Ont-ils réussi? Quasiment. Grâce à une distribution diversifiée et équilibrée, mélangeant sur un pied d’égalité les valeurs sûres (Lavernhe, Poisson, Reinartz, Moati) et des presque inconnus (Eeckout, Goldberg, Steffens), Lacomblez et De Lestrade parviennent à nous faire croire en leurs personnages, cocasses, émouvants, et souvent poignants, et nous faire souhaiter les suivre du début jusqu’à la fin. De Lestrade aurait pu reproduire le même procédé de récit en point de vue subjectif que dans Sambre. Mais il a préféré avec son coscénariste adopter une narration temporelle « les jours d’après, les semaines d’après, les mois d’après, l’année d’après », choix bien plus judicieux. Seul flottement, les épisodes 6 et 7 auraient peut-être pu être condensés en un seul qui aurait été plus marquant. Au début de la série (pendant les 45 premières minutes de l’épisode 1), on imagine même que la série aurait pu être racontée entièrement par le dialogue, sans flash-backs, mais reconnaissons que ce choix aurait été trop expérimental et suicidaire. En revanche, le choix d’avoir repoussé la narration des quinze dernières minutes de l’assaut final à la fin de l’épisode 7 s’avère absolument magistral. D’un point de vue formel, De Lestrade a resserré son cadre par rapport à Sambre. L’essentiel se passe sur les visages, de manière presque bergmanienne. Il se permet surtout des plans-séquences, jamais ostentatoires, à chaque fois conçus dans le mouvement des personnages. Le meilleur exemple en est le magnifique plan final, un plan-séquence de dix-minutes sur un pique-nique dans la maison de campagne d’Arnaud et Marie, débouchant sur une version acoustique de Get Lucky des Daft Punk, signifiant la guérison possiblement définitive des Potages. De la chance, ils en ont finalement eu, ces (sur)vivants, La vie les attend désormais.

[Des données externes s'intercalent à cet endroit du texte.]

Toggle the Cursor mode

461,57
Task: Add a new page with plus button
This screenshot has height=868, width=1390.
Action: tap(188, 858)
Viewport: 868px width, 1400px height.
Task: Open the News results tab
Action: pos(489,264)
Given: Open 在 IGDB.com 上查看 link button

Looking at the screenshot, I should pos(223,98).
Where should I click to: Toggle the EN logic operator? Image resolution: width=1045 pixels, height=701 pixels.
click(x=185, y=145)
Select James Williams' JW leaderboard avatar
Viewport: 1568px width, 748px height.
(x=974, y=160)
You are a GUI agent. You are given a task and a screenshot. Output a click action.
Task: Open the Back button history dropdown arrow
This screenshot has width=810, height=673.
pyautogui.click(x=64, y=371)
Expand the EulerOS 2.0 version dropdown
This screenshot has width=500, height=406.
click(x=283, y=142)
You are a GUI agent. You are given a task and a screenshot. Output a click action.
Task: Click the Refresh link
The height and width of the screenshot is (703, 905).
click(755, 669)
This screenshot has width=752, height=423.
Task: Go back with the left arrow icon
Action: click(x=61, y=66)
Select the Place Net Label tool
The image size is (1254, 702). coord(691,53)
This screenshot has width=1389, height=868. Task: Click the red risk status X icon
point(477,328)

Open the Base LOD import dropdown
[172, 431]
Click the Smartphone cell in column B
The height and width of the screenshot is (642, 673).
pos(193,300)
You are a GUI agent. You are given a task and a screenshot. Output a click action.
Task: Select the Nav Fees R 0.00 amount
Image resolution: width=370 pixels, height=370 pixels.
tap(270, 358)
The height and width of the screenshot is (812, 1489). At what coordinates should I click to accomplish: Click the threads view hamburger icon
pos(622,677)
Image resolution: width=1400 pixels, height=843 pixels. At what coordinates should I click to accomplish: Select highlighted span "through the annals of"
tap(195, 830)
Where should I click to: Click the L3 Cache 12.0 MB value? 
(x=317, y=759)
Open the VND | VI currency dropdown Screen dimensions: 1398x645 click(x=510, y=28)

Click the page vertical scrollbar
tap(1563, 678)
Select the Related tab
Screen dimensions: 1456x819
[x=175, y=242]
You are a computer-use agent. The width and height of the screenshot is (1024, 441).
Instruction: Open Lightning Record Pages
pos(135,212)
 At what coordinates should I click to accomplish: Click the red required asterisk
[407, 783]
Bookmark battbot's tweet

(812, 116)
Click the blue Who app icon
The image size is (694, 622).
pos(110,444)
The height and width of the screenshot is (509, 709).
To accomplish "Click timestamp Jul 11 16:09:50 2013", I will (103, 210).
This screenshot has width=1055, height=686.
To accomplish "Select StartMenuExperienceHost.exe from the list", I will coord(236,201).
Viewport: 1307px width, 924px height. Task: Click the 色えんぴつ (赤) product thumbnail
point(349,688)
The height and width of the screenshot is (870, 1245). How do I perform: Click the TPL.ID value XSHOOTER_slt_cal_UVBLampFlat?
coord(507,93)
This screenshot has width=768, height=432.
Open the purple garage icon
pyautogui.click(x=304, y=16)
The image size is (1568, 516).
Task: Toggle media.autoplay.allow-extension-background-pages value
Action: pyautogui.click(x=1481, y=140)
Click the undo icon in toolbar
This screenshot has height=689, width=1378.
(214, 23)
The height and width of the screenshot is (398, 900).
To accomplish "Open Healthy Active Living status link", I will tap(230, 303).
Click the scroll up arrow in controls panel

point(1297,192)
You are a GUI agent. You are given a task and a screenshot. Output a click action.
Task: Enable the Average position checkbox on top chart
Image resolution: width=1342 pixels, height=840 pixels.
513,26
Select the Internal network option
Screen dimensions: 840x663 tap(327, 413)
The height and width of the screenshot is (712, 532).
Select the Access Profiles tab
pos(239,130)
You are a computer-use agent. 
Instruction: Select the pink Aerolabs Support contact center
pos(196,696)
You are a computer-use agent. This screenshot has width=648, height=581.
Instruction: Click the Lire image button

CREATEURS : Antoine Lacomblez et Jean Xavier de Lestrade
NATIONALITÉ : française
GENRE : drame
AVEC : Benjamin Lavernhe de la Comédie-Française, Alix Poisson, Antoine Reinartz, Félix Moati, Anne Steffens, Cédric Eeckhout, Thomas Goldberg.
DURÉE : 8 x 52 mn en moyenne (avec des exceptions, 1h20 pour l'épisode final).
DIFFUSEUR : France 2 à partir du 3 novembre 2025, disponible sur la plateforme de France Télévisions depuis le 27 octobre jusqu'au 15 décembre 2025.